Do Superantigens Play a Role in Lymphoproliferation?

Abstract

The T cell superantigens are infectious agents that interact with the T cell receptor and the MHC molecules outside their normal antigen-specific sites, with products of conserved sequences of the variable region chains. This non-specific interaction results in the massive stimulation of T cells (up to 20% of the total) as opposed to conventional antigenic stimulation, which is specific and limited to about 10000 cells. B cell superantigens have recently been described, stimulating a restricted subset of B cells, those expressing the V_H³ subgroup in their rearranged immunoglobulin genes. A number of murine malignancies have been shown to be due to T cell superantigens acting either on T cells or on B cells: the RCS B cell lymphomas in SJL mice, the radiation leukemia virus-induced T cell thymic lymphomas in C57BL/Ka mice and B cell lymphomas in the murine AIDS. We propose that some human B cell malignancies can be due to a similar type of interaction. B cell lymphomas in AIDS patients were recently suggested to be due to the HIV gp 120 envelope gly-coprotein, a newly recognized superantigen.

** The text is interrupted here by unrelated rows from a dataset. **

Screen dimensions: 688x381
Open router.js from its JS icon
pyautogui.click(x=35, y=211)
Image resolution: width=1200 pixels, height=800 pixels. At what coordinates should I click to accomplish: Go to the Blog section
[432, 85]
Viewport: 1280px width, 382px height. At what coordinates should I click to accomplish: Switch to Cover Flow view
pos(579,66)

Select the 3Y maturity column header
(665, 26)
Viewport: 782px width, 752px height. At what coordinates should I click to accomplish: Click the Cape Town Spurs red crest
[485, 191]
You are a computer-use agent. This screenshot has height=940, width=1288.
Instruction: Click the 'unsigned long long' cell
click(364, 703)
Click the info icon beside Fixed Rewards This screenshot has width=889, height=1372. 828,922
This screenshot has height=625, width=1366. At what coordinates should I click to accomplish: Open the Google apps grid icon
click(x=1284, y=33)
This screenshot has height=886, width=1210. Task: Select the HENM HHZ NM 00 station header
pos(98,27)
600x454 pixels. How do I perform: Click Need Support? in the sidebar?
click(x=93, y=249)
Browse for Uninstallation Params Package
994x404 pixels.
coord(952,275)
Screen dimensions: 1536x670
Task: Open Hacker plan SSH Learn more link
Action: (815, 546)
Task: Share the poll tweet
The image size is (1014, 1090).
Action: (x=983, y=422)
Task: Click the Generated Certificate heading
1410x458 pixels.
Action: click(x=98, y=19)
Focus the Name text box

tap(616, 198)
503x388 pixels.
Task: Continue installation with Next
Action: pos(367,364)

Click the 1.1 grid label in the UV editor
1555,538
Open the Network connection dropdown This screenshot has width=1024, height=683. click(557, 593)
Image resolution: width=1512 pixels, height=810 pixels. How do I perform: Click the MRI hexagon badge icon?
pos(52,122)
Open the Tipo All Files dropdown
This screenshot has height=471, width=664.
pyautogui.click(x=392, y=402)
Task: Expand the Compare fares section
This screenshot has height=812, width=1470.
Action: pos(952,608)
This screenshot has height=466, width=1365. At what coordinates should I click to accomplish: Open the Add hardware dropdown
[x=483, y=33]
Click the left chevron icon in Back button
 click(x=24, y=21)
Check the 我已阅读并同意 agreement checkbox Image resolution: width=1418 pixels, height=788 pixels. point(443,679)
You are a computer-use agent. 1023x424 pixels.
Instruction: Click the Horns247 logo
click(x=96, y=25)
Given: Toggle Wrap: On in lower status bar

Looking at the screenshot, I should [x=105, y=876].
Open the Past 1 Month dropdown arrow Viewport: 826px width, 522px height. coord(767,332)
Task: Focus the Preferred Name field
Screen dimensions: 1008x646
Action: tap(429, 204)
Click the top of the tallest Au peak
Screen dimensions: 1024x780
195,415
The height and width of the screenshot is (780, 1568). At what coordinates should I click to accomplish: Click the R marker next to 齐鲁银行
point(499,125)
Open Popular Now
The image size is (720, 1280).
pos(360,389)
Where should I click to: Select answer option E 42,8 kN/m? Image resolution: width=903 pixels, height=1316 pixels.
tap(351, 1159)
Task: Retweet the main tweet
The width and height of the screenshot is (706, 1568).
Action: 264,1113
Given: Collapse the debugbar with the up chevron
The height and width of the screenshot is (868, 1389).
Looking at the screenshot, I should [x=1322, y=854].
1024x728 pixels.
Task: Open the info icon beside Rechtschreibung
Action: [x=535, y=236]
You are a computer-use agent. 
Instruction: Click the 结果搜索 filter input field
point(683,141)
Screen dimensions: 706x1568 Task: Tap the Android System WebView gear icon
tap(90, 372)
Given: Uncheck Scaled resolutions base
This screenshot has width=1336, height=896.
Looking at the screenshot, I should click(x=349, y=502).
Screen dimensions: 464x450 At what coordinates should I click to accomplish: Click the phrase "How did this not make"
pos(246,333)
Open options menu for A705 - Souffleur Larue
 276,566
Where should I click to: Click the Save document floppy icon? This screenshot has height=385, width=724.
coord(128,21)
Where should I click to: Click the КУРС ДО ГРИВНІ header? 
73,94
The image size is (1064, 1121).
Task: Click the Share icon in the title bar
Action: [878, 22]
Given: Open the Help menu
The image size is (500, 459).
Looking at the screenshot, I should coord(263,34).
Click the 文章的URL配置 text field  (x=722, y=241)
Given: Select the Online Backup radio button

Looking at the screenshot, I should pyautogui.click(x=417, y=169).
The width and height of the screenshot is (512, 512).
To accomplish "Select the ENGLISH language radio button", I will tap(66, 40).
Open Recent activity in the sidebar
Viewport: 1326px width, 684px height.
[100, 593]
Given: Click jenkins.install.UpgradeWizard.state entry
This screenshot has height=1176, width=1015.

It can be speculated that the low grade B cell gastric lymphomas of mucosa-associated lymphoid tissue (MALT) are the result of exposure to the H. pylori pathogen. EBV-related lymhocytic proliferation has also been shown to be related with a restricted repertoire and may constitute another example of superantigen driven proliferation. A classification of the various superantigen-driven lymphoproliferative states is proposed.